» WHAT IS NEEDED:
When you reach the line containing "Select the Figures category icon in Library", stop after it; until then, copy each line of the listing exactly, starting with the first.

» PROVIDED RECORDS:
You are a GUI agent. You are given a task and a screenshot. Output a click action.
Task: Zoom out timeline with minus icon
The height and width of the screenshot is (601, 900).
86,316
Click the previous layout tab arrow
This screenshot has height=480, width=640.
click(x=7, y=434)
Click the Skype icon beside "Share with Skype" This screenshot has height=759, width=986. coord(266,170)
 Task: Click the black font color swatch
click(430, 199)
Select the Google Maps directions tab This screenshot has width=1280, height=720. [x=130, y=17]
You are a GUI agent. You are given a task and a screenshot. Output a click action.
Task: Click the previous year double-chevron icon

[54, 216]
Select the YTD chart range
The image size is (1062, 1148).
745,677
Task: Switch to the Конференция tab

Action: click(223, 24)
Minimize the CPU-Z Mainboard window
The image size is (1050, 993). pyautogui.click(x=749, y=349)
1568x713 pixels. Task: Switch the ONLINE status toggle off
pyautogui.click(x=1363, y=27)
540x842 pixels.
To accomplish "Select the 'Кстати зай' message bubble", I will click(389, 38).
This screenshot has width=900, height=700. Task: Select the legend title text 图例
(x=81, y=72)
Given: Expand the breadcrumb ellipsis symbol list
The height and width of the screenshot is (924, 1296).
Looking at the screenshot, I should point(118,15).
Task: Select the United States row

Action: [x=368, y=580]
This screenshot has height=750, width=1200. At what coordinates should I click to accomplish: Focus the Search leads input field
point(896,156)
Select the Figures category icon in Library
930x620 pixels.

» YOUR RESPONSE:
You are a GUI agent. You are given a task and a screenshot. Output a click action.
Task: Zoom out timeline with minus icon
The height and width of the screenshot is (601, 900).
86,316
Click the previous layout tab arrow
This screenshot has height=480, width=640.
click(x=7, y=434)
Click the Skype icon beside "Share with Skype" This screenshot has height=759, width=986. coord(266,170)
 Task: Click the black font color swatch
click(430, 199)
Select the Google Maps directions tab This screenshot has width=1280, height=720. [x=130, y=17]
You are a GUI agent. You are given a task and a screenshot. Output a click action.
Task: Click the previous year double-chevron icon

[54, 216]
Select the YTD chart range
The image size is (1062, 1148).
745,677
Task: Switch to the Конференция tab

Action: click(223, 24)
Minimize the CPU-Z Mainboard window
The image size is (1050, 993). pyautogui.click(x=749, y=349)
1568x713 pixels. Task: Switch the ONLINE status toggle off
pyautogui.click(x=1363, y=27)
540x842 pixels.
To accomplish "Select the 'Кстати зай' message bubble", I will click(389, 38).
This screenshot has width=900, height=700. Task: Select the legend title text 图例
(x=81, y=72)
Given: Expand the breadcrumb ellipsis symbol list
The height and width of the screenshot is (924, 1296).
Looking at the screenshot, I should point(118,15).
Task: Select the United States row

Action: [x=368, y=580]
This screenshot has height=750, width=1200. At what coordinates should I click to accomplish: Focus the Search leads input field
point(896,156)
Select the Figures category icon in Library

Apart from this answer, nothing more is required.